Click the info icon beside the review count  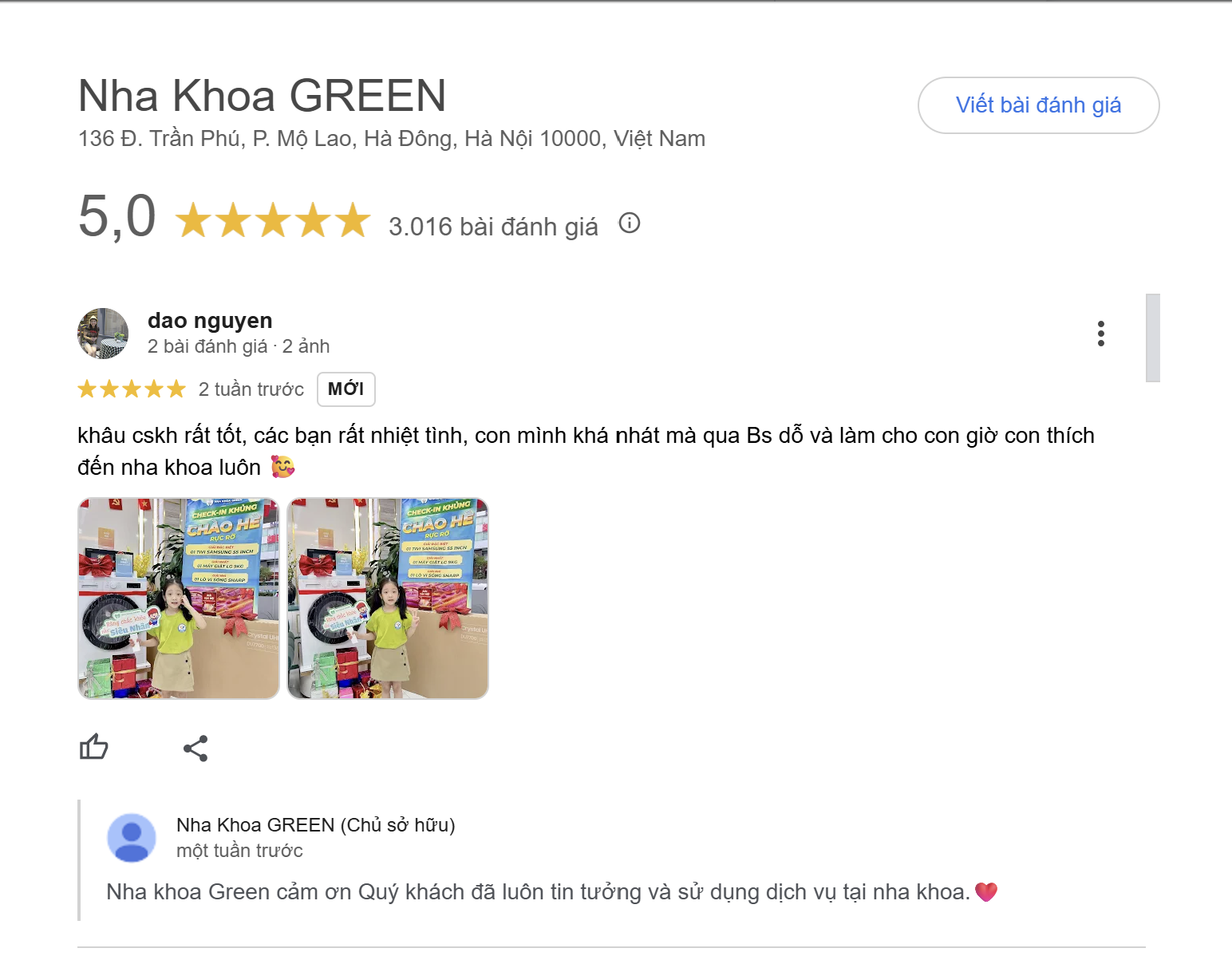pyautogui.click(x=630, y=223)
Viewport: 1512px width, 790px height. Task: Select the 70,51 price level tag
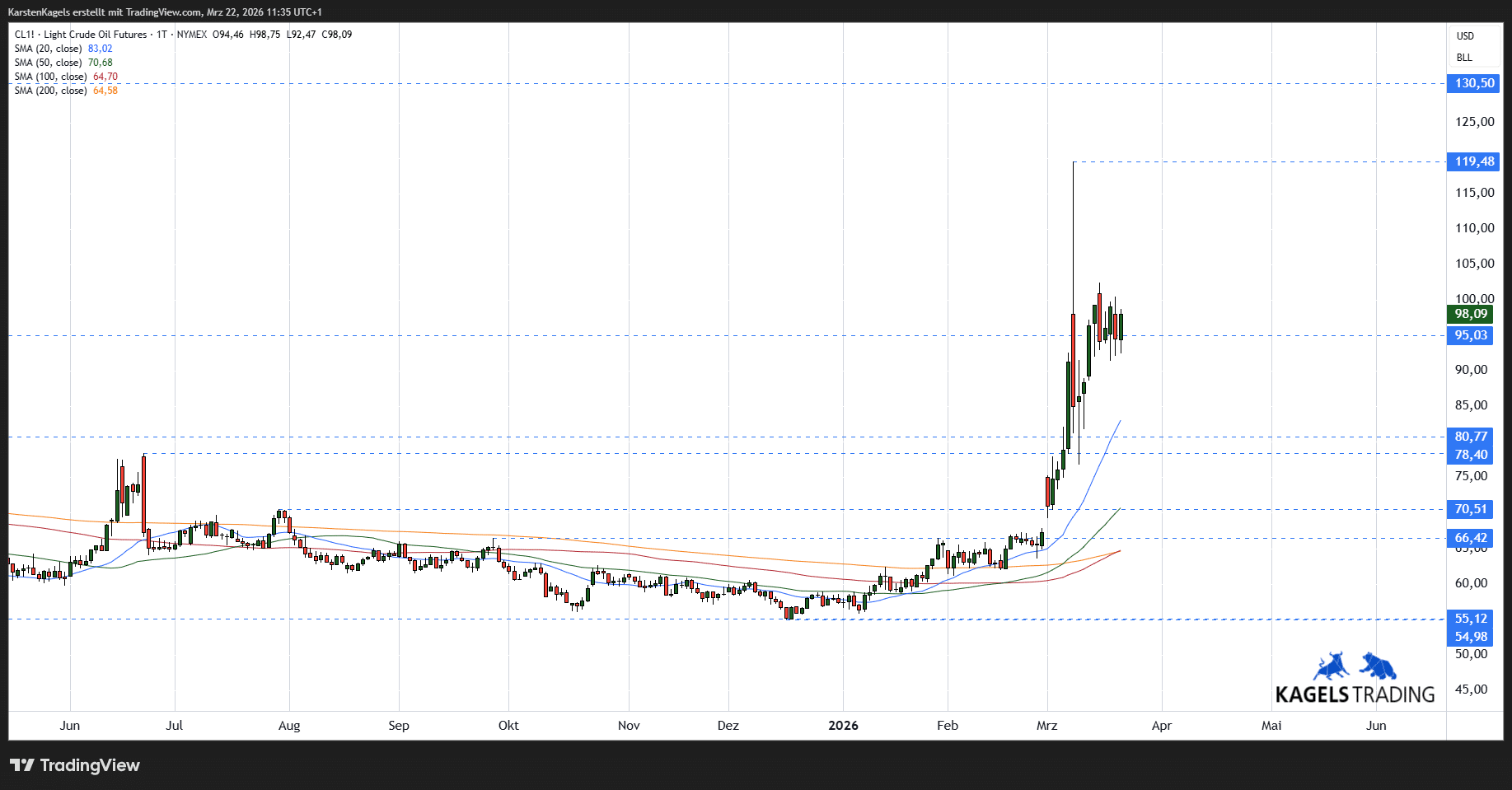[x=1471, y=509]
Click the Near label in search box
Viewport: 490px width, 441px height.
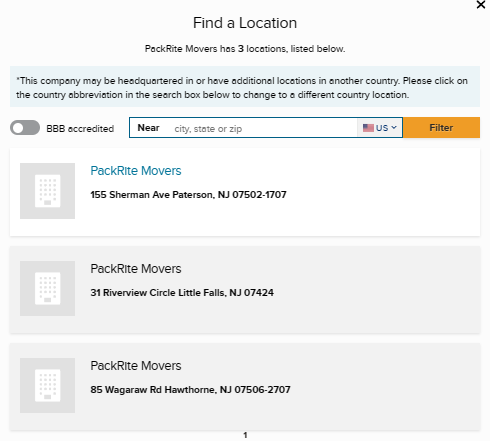[x=148, y=128]
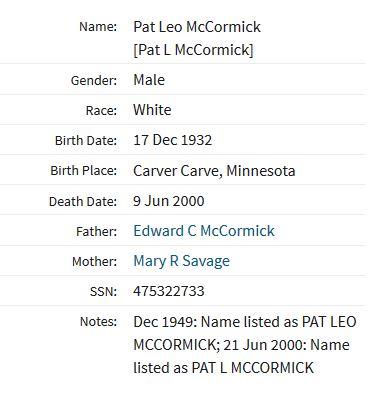Click the Death Date field label
The width and height of the screenshot is (384, 393).
click(83, 201)
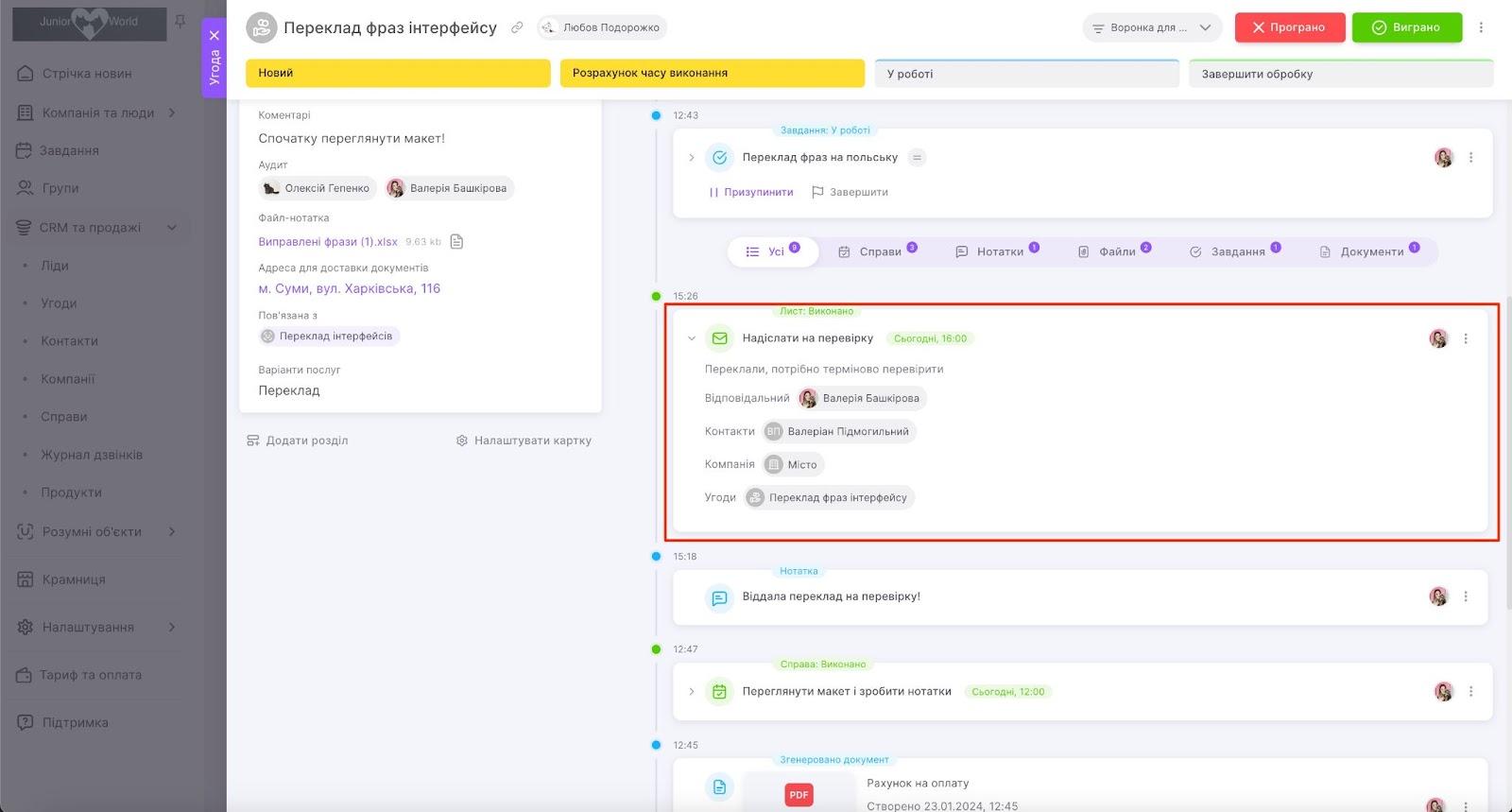Open three-dot menu of Віддала переклад note
This screenshot has width=1512, height=812.
point(1466,596)
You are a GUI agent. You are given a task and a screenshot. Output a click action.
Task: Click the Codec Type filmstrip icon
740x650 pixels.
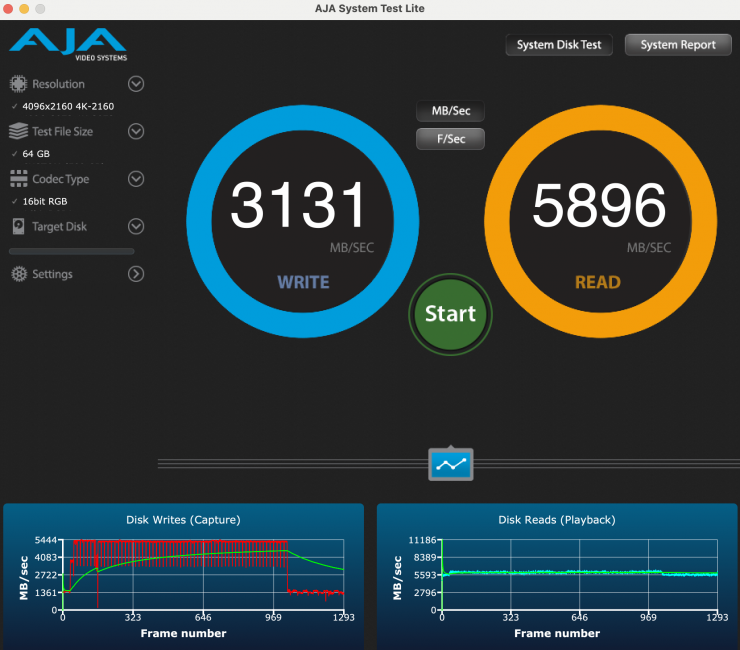tap(18, 179)
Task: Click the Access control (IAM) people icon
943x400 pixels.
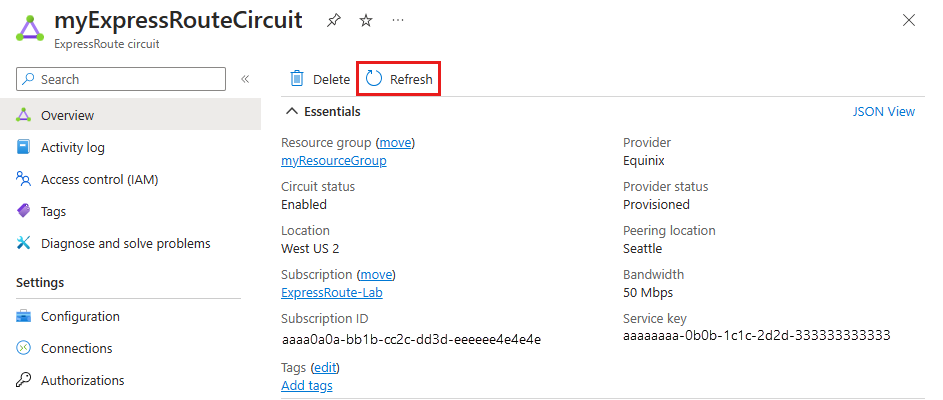Action: (x=24, y=179)
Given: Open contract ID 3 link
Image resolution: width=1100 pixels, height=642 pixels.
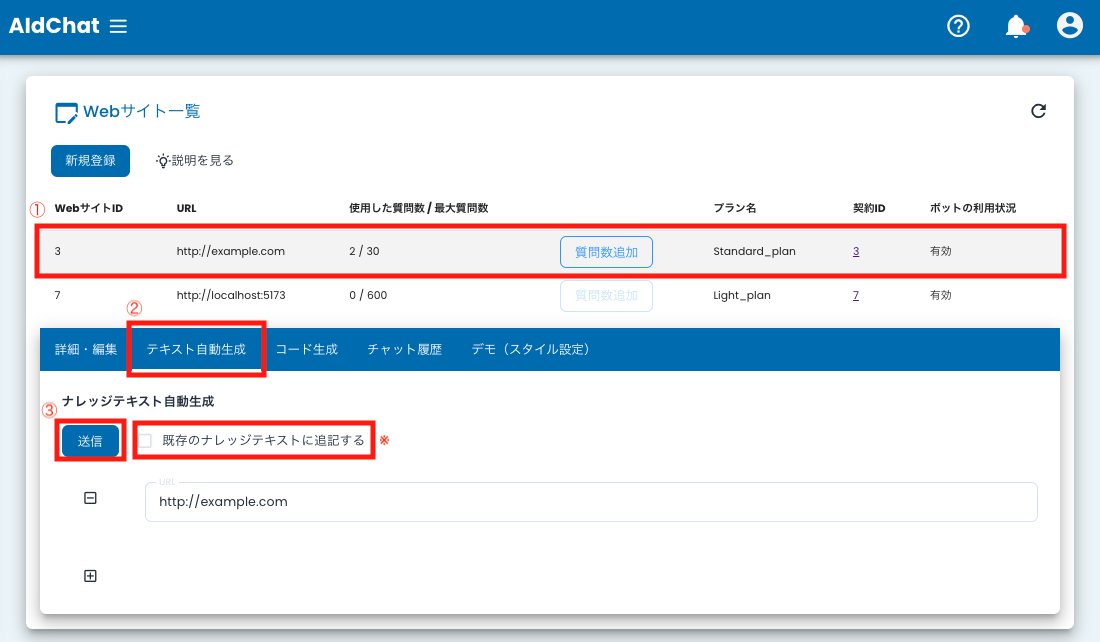Looking at the screenshot, I should (x=856, y=252).
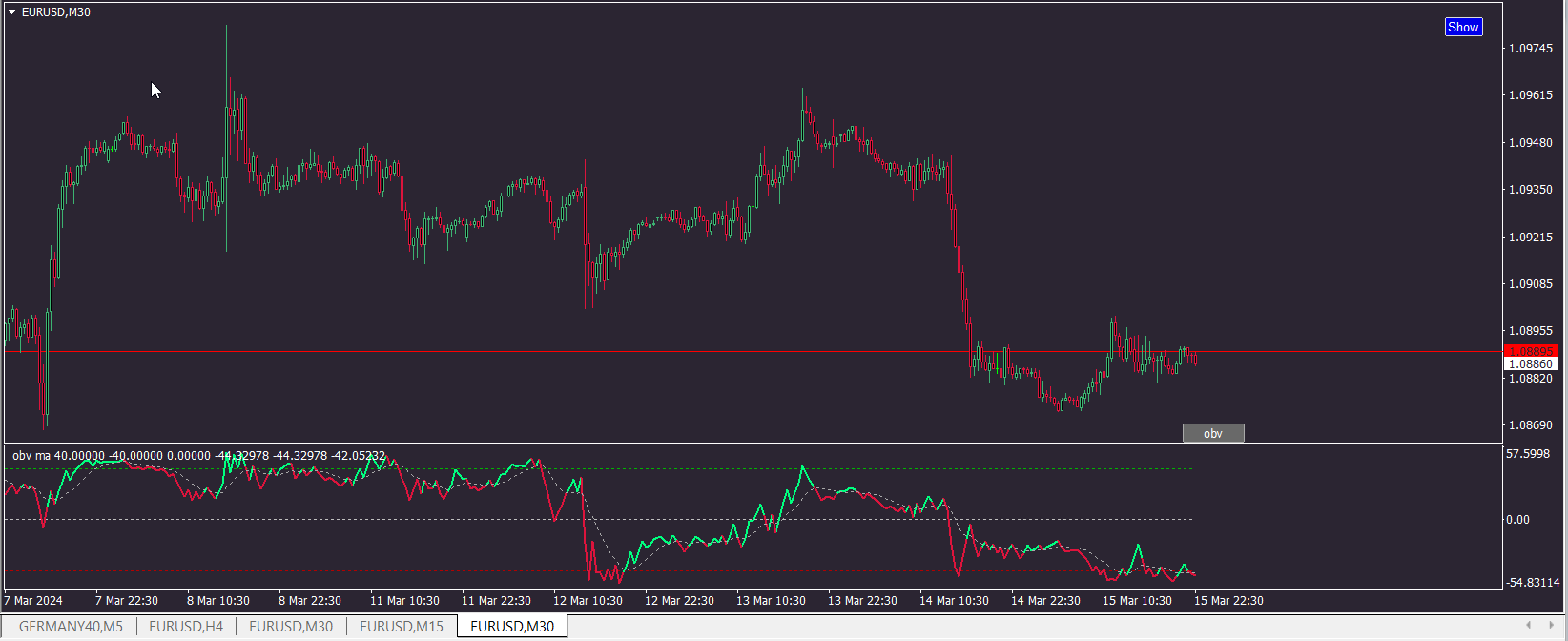Open the EURUSD,M30 chart title dropdown arrow
The width and height of the screenshot is (1568, 641).
[12, 12]
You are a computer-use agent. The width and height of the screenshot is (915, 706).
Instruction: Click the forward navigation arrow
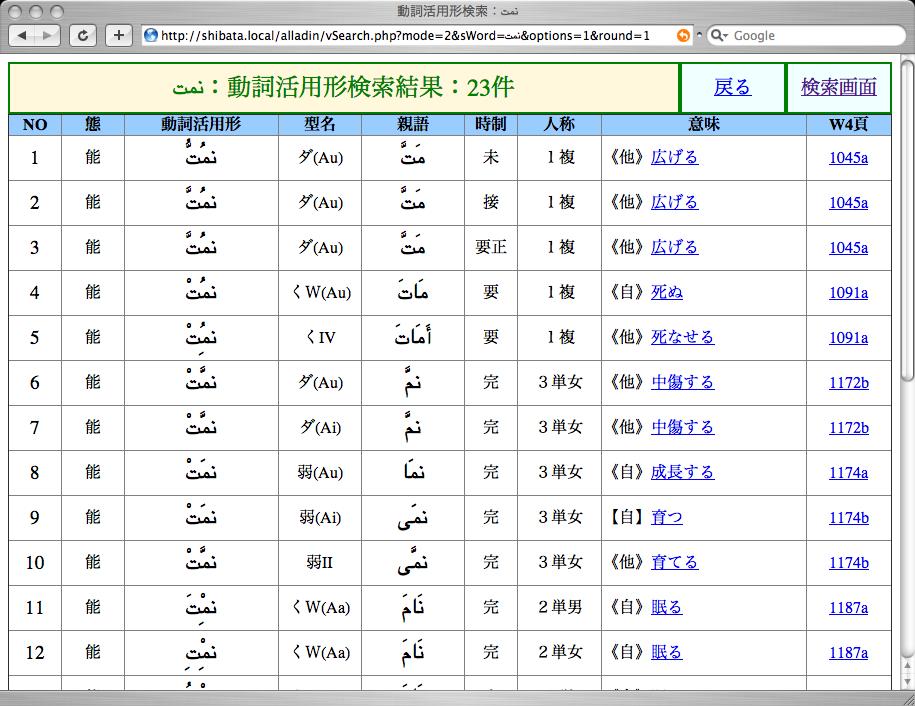[x=45, y=35]
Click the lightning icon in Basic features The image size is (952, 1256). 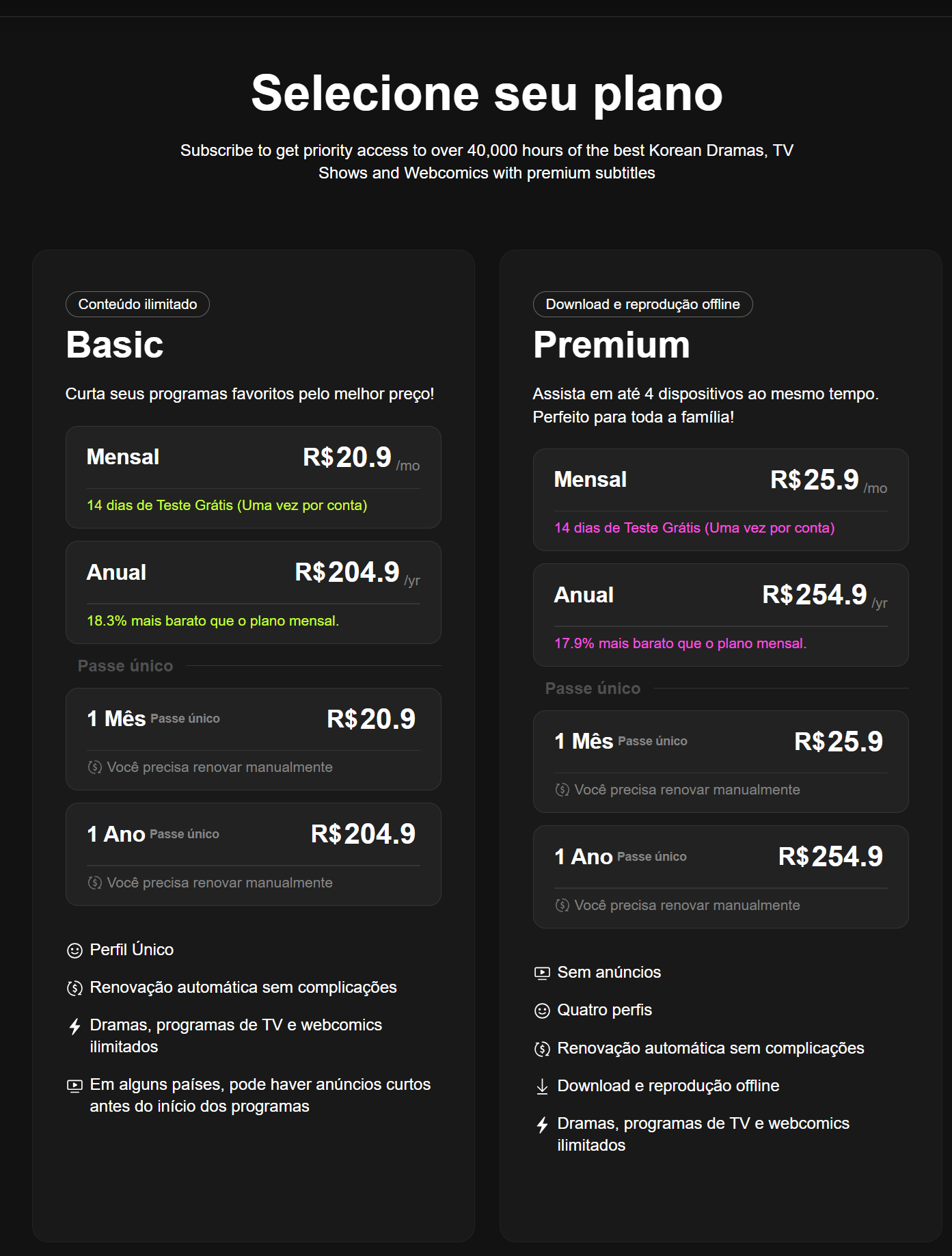click(x=74, y=1026)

★ ★ ★ ★

### Work instructions
Go through the material above and state how many lines hold the word "agent". Give only the number.

### Finished task
2